WHAT TO WORK ON = Reply only with how many lines in these entries hold the string "Save".

[[ GIVEN RECORDS open ]]

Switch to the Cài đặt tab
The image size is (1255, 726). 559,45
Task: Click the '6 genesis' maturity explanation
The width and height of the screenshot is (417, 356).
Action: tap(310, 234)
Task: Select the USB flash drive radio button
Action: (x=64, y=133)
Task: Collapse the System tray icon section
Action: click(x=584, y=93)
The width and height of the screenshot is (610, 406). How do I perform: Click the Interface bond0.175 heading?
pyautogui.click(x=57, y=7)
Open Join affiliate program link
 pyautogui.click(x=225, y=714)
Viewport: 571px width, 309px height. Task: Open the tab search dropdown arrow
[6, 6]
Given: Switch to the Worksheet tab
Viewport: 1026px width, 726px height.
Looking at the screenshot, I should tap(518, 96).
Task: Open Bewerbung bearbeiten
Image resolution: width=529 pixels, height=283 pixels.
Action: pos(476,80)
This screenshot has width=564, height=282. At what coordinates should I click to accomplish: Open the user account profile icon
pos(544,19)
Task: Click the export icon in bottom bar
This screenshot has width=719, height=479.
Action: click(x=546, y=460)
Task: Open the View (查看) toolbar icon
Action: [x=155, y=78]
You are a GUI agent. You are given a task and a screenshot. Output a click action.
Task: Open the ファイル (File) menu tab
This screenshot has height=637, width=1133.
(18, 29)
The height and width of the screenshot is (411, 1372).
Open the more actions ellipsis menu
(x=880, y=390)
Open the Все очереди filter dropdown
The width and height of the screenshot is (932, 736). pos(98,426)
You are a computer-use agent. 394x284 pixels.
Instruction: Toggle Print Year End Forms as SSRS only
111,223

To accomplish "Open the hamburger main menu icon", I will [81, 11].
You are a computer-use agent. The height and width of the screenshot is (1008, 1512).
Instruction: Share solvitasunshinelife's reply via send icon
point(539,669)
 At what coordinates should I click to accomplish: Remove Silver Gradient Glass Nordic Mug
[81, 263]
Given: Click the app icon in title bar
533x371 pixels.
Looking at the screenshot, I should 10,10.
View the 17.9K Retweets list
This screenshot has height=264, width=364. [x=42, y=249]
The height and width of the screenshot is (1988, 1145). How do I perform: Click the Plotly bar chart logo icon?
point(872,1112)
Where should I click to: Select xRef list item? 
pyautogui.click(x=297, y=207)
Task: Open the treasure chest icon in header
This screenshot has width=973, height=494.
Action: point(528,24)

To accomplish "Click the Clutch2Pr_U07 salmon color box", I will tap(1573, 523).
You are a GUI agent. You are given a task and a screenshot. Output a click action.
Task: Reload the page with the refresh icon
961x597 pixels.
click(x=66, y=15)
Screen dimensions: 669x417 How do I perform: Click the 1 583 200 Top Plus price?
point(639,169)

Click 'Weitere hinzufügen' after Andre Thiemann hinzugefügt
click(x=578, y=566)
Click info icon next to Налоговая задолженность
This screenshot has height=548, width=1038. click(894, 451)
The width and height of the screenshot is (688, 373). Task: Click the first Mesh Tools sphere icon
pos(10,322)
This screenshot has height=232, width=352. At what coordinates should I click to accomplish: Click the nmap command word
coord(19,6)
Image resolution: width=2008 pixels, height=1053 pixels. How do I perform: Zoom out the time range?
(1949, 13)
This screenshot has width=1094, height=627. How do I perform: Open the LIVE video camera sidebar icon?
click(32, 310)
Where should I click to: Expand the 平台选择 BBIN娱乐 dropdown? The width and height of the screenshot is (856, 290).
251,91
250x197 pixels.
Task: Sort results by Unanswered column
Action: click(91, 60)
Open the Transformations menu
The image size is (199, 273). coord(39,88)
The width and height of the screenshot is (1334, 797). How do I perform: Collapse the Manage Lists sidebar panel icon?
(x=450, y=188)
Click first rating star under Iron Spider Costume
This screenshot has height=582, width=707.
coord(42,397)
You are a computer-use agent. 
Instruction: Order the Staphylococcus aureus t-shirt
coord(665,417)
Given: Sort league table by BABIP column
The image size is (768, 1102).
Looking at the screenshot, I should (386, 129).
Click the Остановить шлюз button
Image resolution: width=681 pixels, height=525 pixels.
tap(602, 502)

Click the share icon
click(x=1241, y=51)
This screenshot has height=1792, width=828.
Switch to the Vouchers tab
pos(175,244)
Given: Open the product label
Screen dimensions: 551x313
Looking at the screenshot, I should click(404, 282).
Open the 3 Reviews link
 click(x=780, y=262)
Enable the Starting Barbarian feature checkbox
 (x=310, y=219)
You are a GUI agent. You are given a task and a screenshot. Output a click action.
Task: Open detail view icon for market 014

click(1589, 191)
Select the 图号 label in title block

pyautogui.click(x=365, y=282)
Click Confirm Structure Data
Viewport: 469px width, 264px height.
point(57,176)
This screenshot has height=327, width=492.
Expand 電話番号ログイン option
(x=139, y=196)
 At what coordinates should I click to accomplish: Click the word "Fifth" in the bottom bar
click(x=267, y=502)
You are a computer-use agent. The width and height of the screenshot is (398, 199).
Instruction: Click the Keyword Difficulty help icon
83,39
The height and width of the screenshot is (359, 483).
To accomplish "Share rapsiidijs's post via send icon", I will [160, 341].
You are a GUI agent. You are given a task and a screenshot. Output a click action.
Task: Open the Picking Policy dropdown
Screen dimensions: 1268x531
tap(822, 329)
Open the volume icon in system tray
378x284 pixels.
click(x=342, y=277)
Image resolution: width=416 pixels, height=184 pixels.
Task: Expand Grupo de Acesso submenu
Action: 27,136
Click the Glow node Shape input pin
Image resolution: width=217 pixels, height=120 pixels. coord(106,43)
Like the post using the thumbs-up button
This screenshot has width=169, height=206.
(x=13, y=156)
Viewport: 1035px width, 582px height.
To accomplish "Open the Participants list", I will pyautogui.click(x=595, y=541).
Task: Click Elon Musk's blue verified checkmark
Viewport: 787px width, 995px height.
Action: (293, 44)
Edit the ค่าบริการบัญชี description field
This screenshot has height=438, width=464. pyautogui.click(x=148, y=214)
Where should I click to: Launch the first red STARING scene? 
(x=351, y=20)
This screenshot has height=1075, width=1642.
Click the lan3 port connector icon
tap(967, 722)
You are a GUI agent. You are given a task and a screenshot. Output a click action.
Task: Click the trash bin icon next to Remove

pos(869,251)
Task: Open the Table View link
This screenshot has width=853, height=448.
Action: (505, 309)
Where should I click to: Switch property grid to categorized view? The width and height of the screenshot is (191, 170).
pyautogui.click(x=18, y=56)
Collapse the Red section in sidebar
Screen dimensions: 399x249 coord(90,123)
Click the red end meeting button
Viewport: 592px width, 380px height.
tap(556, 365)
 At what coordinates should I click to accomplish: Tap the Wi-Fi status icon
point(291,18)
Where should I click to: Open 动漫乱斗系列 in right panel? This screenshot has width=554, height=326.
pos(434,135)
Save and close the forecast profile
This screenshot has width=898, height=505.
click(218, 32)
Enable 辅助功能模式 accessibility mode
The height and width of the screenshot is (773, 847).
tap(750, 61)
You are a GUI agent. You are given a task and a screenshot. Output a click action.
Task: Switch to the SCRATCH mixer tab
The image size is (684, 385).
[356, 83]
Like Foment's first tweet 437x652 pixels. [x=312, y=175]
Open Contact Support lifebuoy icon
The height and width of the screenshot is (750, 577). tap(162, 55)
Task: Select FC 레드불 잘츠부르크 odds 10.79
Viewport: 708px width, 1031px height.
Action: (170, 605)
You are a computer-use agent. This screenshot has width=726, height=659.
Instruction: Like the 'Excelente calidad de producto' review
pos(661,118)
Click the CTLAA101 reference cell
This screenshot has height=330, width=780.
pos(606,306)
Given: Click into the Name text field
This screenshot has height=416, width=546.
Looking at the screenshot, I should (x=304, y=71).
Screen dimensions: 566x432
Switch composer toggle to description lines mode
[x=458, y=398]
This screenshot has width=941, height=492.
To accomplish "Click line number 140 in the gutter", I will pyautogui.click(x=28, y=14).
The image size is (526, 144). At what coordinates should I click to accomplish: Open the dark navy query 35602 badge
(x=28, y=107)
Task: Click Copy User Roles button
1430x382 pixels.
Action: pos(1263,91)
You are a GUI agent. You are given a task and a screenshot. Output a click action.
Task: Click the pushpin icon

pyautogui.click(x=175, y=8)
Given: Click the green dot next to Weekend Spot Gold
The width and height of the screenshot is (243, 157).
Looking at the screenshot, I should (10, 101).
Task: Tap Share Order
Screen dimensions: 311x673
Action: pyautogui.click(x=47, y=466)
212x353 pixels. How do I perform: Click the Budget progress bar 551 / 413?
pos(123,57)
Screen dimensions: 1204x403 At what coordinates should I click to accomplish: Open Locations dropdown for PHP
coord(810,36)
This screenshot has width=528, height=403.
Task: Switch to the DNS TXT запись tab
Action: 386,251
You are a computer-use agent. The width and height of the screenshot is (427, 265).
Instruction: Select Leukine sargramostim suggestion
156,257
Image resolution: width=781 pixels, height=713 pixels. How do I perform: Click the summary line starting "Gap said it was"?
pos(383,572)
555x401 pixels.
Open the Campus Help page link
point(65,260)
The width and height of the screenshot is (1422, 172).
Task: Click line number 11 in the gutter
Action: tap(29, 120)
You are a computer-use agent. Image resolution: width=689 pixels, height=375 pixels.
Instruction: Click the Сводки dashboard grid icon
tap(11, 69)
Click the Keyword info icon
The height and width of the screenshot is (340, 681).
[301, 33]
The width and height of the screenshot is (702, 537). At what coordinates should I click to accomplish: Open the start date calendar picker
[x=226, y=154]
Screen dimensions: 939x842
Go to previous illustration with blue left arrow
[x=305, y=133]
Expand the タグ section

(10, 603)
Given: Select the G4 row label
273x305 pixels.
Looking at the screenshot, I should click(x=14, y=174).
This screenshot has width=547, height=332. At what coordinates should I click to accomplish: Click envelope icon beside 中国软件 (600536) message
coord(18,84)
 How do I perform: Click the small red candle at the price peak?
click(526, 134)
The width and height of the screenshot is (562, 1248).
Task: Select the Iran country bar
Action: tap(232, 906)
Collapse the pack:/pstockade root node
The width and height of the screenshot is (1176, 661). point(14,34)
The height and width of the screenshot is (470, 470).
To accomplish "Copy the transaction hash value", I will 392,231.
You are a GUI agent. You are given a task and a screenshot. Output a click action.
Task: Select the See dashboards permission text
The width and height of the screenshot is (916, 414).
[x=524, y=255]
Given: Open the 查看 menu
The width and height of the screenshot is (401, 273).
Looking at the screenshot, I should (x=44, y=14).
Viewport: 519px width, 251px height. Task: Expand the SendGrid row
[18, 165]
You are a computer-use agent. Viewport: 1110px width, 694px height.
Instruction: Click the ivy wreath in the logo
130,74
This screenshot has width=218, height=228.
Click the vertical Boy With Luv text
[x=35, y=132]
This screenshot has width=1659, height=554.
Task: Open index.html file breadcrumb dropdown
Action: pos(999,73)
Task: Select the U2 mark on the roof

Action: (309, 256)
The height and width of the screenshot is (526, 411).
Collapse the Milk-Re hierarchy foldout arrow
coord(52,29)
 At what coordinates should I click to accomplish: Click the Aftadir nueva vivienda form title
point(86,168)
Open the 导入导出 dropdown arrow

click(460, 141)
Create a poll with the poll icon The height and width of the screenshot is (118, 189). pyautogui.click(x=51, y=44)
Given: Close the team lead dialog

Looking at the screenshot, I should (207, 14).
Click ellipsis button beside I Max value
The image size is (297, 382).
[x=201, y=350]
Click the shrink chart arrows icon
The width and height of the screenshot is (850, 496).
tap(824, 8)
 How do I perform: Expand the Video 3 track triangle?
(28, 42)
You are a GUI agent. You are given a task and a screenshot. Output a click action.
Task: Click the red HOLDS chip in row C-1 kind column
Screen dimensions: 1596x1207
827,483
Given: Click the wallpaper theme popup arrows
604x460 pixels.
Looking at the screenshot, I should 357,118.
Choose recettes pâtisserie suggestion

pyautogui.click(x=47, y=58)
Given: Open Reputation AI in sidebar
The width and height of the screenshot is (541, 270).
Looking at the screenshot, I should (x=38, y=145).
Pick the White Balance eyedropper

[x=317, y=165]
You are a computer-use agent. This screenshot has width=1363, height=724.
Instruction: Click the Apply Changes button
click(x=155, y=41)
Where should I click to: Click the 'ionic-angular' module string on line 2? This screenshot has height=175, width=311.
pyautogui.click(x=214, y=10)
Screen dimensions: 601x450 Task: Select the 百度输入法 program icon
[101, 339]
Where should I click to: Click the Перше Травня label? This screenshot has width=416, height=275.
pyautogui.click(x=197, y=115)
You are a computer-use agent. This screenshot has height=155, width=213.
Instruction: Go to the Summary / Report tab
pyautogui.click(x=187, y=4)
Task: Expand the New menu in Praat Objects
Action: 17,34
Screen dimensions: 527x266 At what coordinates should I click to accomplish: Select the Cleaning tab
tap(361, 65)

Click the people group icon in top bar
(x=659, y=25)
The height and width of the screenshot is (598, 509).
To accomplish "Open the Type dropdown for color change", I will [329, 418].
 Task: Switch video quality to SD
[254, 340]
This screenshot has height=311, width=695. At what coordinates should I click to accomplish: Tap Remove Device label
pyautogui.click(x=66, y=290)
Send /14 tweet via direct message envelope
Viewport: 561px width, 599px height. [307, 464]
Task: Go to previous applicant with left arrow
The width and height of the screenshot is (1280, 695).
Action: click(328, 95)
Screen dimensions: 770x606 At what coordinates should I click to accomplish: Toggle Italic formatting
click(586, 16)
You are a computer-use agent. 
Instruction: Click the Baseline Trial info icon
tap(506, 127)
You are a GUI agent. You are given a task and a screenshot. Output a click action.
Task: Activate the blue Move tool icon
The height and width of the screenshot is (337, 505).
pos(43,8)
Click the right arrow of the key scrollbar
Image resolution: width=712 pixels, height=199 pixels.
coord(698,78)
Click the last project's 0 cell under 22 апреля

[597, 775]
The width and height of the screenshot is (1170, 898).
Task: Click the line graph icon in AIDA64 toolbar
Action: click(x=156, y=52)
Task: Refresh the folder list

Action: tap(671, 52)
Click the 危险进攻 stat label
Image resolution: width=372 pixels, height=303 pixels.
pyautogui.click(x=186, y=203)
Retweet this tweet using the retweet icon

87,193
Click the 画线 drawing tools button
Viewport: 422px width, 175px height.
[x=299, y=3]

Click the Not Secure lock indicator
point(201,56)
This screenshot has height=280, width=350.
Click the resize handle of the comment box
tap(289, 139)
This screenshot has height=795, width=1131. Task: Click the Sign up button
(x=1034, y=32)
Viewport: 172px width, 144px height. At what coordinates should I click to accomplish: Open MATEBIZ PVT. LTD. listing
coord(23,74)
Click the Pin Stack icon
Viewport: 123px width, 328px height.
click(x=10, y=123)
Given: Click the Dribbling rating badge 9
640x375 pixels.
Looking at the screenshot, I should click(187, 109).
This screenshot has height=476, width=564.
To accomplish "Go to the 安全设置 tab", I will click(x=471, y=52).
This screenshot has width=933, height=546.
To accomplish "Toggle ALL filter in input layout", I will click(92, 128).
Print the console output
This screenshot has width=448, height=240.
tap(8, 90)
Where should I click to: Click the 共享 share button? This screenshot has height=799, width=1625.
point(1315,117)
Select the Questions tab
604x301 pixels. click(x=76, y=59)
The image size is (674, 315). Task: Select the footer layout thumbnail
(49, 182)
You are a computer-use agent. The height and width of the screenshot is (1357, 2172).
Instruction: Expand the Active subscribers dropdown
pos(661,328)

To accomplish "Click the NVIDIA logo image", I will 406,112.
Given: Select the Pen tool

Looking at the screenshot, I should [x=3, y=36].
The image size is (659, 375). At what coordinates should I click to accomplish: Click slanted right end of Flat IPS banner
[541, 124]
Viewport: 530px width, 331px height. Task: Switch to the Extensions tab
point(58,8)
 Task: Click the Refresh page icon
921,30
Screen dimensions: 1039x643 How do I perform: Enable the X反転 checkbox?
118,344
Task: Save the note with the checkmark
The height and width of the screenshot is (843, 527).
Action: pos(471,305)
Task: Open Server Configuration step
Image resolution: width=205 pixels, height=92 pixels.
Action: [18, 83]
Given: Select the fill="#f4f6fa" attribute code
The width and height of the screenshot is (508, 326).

[[ GIVEN RECORDS closed ]]

SOLVED EXERCISE = 2